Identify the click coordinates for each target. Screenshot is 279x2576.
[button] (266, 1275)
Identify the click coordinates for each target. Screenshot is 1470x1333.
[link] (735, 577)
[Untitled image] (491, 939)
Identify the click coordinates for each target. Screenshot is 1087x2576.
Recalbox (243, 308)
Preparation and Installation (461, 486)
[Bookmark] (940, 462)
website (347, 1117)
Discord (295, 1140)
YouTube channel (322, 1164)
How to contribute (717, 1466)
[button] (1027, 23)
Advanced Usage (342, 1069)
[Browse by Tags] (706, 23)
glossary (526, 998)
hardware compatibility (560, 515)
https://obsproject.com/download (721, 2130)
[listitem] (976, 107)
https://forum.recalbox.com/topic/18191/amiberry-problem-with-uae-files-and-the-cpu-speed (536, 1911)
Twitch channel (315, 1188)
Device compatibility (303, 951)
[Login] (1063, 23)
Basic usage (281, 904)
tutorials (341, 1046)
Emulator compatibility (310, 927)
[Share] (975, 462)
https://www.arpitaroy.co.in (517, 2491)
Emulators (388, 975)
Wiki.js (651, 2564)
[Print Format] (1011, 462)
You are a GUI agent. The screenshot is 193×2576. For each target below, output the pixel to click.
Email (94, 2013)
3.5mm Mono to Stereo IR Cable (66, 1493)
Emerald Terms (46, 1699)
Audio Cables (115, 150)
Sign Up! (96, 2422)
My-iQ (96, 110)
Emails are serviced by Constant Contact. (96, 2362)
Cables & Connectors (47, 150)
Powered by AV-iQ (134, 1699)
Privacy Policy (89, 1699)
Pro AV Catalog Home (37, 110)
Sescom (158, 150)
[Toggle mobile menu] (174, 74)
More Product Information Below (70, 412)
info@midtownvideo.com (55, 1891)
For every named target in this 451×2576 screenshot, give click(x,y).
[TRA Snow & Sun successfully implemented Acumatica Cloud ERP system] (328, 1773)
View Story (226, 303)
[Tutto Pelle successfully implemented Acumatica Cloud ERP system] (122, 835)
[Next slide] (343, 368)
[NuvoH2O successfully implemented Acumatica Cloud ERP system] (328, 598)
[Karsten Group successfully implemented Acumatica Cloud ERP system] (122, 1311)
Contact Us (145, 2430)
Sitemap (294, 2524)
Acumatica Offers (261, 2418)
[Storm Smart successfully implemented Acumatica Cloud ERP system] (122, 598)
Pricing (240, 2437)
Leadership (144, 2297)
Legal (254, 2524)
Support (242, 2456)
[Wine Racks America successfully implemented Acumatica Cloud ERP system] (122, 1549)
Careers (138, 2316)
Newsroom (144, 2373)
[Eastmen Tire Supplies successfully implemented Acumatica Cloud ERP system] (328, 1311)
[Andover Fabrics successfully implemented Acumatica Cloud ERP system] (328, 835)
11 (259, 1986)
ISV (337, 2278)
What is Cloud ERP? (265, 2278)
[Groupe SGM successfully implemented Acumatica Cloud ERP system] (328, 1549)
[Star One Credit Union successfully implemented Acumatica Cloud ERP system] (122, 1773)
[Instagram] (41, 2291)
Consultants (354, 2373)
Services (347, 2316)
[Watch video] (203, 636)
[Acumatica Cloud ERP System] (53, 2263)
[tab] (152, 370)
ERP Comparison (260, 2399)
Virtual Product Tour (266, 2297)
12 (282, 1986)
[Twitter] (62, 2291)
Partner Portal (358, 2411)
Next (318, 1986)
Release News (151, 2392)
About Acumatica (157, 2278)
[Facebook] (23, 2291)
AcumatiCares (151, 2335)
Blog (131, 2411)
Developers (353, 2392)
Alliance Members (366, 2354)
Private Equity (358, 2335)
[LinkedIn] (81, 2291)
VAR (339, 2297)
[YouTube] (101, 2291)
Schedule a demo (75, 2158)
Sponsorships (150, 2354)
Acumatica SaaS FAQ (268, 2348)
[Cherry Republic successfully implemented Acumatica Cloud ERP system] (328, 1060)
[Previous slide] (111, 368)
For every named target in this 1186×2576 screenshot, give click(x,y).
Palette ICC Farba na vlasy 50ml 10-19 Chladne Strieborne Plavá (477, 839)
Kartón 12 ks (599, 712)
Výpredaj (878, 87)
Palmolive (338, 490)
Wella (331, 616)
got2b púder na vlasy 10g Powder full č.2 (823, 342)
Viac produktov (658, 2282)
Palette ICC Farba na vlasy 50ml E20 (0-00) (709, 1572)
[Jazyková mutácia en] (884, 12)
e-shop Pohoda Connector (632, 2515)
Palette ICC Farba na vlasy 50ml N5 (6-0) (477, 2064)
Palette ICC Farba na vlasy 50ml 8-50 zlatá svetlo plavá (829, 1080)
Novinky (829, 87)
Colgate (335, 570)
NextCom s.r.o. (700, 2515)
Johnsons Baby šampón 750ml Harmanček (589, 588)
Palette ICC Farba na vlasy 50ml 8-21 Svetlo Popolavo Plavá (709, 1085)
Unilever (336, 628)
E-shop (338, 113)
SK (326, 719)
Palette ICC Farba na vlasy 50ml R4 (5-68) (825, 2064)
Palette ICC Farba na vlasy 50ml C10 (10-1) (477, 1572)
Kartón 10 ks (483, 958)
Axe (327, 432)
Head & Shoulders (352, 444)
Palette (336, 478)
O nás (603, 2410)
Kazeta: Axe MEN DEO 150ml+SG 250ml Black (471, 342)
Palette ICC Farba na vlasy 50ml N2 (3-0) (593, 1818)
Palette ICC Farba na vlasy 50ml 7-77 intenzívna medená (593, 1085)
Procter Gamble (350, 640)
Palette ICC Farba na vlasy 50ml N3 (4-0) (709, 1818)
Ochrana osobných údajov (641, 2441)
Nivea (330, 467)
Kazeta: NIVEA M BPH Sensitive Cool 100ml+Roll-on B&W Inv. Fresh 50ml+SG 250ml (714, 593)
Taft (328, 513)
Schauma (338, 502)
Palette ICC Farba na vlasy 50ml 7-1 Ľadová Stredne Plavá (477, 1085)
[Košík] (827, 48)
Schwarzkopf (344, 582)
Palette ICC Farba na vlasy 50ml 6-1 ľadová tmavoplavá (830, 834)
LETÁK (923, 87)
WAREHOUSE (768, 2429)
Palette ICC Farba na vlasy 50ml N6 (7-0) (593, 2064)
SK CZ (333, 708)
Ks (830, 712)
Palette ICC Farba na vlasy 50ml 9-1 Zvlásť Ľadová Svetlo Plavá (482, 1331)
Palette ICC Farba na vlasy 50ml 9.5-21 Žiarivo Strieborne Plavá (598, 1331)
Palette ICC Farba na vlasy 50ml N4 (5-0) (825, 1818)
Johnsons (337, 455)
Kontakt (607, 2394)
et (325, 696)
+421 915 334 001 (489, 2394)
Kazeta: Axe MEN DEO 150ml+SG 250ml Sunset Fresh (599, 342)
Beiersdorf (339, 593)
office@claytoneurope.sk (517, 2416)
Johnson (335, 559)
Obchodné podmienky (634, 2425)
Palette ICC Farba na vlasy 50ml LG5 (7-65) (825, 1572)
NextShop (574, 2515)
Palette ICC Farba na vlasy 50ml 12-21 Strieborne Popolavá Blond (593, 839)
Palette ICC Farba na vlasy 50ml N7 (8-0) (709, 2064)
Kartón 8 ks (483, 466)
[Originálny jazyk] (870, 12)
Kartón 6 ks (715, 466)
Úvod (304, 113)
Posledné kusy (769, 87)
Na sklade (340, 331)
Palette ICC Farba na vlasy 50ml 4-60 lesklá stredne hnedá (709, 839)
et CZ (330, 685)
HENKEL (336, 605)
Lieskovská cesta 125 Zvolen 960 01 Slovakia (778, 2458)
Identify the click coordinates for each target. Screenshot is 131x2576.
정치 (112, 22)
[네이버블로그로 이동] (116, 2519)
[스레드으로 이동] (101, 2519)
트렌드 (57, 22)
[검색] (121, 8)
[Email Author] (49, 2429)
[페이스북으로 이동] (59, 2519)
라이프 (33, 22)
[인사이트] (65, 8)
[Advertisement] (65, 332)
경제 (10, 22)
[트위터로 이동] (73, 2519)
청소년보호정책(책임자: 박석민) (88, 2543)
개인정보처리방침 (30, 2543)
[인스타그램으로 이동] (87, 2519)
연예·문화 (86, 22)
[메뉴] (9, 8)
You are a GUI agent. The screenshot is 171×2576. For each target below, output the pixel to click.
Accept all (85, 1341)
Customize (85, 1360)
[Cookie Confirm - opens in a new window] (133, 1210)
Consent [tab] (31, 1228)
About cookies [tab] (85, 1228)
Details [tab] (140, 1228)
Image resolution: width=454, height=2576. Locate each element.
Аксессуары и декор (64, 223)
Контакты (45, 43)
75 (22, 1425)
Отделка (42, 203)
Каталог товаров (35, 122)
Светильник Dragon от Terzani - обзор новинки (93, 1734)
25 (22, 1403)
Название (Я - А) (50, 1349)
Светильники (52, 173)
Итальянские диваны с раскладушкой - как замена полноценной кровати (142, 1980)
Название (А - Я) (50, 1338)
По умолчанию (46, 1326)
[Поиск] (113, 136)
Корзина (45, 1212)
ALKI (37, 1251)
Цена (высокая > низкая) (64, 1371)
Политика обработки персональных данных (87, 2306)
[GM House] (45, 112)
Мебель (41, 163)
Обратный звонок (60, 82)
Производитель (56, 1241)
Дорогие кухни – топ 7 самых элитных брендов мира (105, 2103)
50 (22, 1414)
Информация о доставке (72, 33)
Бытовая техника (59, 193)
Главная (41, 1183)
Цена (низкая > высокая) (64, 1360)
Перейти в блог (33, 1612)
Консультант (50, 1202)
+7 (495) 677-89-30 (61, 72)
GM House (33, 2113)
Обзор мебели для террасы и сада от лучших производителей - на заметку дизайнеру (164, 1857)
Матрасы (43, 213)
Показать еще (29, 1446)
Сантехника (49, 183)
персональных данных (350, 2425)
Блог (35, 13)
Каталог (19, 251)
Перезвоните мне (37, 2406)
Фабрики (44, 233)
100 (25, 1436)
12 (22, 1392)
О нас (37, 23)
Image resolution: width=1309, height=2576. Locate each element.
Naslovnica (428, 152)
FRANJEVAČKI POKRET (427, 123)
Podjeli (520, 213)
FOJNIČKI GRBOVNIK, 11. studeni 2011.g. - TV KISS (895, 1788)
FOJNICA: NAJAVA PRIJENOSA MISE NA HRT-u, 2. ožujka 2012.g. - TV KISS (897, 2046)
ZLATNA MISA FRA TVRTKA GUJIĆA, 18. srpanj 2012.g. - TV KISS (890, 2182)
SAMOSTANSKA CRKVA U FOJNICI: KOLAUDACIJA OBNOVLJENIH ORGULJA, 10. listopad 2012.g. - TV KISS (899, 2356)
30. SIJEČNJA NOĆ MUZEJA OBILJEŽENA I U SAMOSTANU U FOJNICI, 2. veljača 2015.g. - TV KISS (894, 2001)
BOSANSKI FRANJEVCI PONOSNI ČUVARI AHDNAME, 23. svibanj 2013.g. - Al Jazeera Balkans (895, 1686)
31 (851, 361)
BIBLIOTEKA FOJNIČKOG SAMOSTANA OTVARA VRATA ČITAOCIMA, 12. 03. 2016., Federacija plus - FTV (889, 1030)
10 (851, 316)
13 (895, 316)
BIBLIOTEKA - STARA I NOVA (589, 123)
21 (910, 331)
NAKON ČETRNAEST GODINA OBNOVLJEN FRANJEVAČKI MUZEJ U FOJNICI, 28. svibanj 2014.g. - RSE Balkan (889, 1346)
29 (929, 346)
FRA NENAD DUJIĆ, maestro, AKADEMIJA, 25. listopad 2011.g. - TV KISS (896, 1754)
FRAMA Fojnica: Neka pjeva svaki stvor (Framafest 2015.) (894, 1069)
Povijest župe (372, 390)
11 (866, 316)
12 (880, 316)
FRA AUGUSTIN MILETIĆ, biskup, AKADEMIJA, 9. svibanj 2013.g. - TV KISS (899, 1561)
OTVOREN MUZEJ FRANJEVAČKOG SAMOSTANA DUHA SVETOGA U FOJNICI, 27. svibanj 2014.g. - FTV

....

_What you are asked to do:_ Take from the material above every line that includes the word "named".

_Reply to the task:_
For every named target in this 451×2576 screenshot, give click(x,y).
For every named target in this 1186×2576 screenshot, give click(x,y).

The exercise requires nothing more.